= EXTRACTED TEXT =
[Start of section]
Social Media Must End

Reading Time: 4 minutes

Issue 9, Volume 111

By Aaron Visser 

Cover Image

Every person has his or her social media hot take. The Right complains about arbitrary censorship, the Left concerns itself with the spread of dangerous conspiracy theories, technocrats argue for the end of their monopolies, and advocates such as Tristan Harris focus on the damage to our attention. Yet most don’t go all the way and recognize that social media is wholly toxic to our society and personal lives.

While media moguls of the past controlled individual outlets, the unelected “kings” of the Internet—owners of absurdly powerful social media companies—collectively define the terms of engagement for every outlet and individual. Who are Mark Zuckerberg and Jack Dorsy? I certainly didn’t elect either of them and neither did anyone reading this article. Multiple fruitless congressional hearings and a general lack of state action have shown that only these individuals actually have the power to govern these sites.

And boy, have they governed badly! Last week saw an insurgency at the Capitol incited by our social media President, and driven by social media conspiracy theories. A Vox poll found that 72 percent of Republicans “don’t trust the election results” and 49 percent believe Antifa is “very much to blame” for the attack on the Capitol. Though Facebook, Twitter, and 4chan didn’t create these theories, they are entirely responsible for the spread of these ideas. The main emotion these platforms produce is outrage, mostly directed at our fellow Americans. The exit ramp from our democratic implosion may not exist, but it certainly won’t be found online, where professionals spend all day dunking on the other side.

Yet nowhere has social media been worse than in our personal lives. These corporations have developed products so addictive that people not only frequently find themselves scrolling for hours, but also realize that such scrolling is a necessity central to their social lives. The 40-year-old mom has to be on Facebook, the up-and-coming journalist must be on Twitter, the college senior on Snapchat, the high school girl on TikTok, the middle school boy on YouTube, and the bored online learning student on all of them at once. Everyone I know uses some combination of these apps for hours every day. Yet when I ask whether it provides them satisfaction, I receive a confused look as if they don’t even comprehend why that question is important.

Yes, social media isn’t without any potential benefits. Light entertainment is great in moderation and some people have created relationships through the sites. Though it claims to have been so great for friendships, people spend less time with friends than ever. It should help people hookup, but sex has gone down. Depression, self-harm, and suicide rates have all shot up. For younger kids, especially girls, the connection between self-harm and social media is clear. The damage these apps continue to wear upon our society’s young people is deep, yet companies have paid no price.
[End of section]
= WHAT YOU WILL DO =
(a) Can you answer these from the social media essay?
(i) What share of Republicans, according to the Vox poll, "don't trust the election results"?
(ii) Which app does the high school girl have to be on?
(iii) What issue and volume does the essay appear in?
(b) Which social media platforms does the social media essay name?
(c) Could you carry the social media essay forward from its last sentence?
The listing has no connection to the social media essay.

= SOURCE MATERIAL =
[Start of section]
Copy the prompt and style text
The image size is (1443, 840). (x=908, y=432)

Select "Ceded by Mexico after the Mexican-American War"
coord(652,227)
[End of section]
= WRITTEN RESPONSES =
(a)
(i) 72 percent
(ii) TikTok
(iii) Issue 9, Volume 111

(b) Facebook, Twitter, 4chan, Snapchat, TikTok, YouTube

(c)
Moreover, social media has begun to regulate itself in a way usually characteristic of the government. In a display of power last weekend, Google, Amazon Web Services, and Apple all moved to ban the conservative social media site Parler for its part in inciting violence. Whether or not you feel the act was justified is beside the point: it demonstrated that the U.S. government doesn’t define free speech in the 21st century. Instead, social media apps seem to be the ones placing limits on free speech.

Most people who recognize the problematic nature of social media advocate for some small tweak that will magically solve everything. Right now, a popular idea is to break up the big firms, as if separating Facebook and Instagram will fix the problems with their business models. Some people advocate for more censorship, others advocate for less, pleading in the court of our Internet kings to dictate the speech policy in our online world. Besides telling people to learn to use social media more responsibly or politely asking to change its algorithms, no one has come up with a good solution to the social and personal problems these sites produce. That’s because there is none.

Social media is fundamentally broken. It abuses our democracy and personal lives. People shouldn’t have more “friends” than they can actually know. The only proper solution is the accidentally brilliant one pushed by President Trump, probably the least thoughtful person ever. Congress must repeal Section 230 of the Communication Decency Act. This is part of a law passed in 1996, when the Internet was still dial-up, that protects social media companies from legal liability for the content posted on their platforms. If social media is a factory, Section 230 allows them to dump their toxic waste of liability, conspiracy theories, and hate into the river of our society free of consequences. Without that clause, these platforms couldn’t exist in their current form. No more Facebook, Instagram, 4chan, YouTube, or Twitter. Laws would have to be passed to deal with the fallout; no one wants to see Wikipedia or other user-produced sites go. Kumbaya and spiritual healing wouldn’t immediately break out. But the arrowhead must be pulled out before the wound can be treated, and as long as social media exists in its current dangerous form, we can’t deal with so many of the most important issues in society.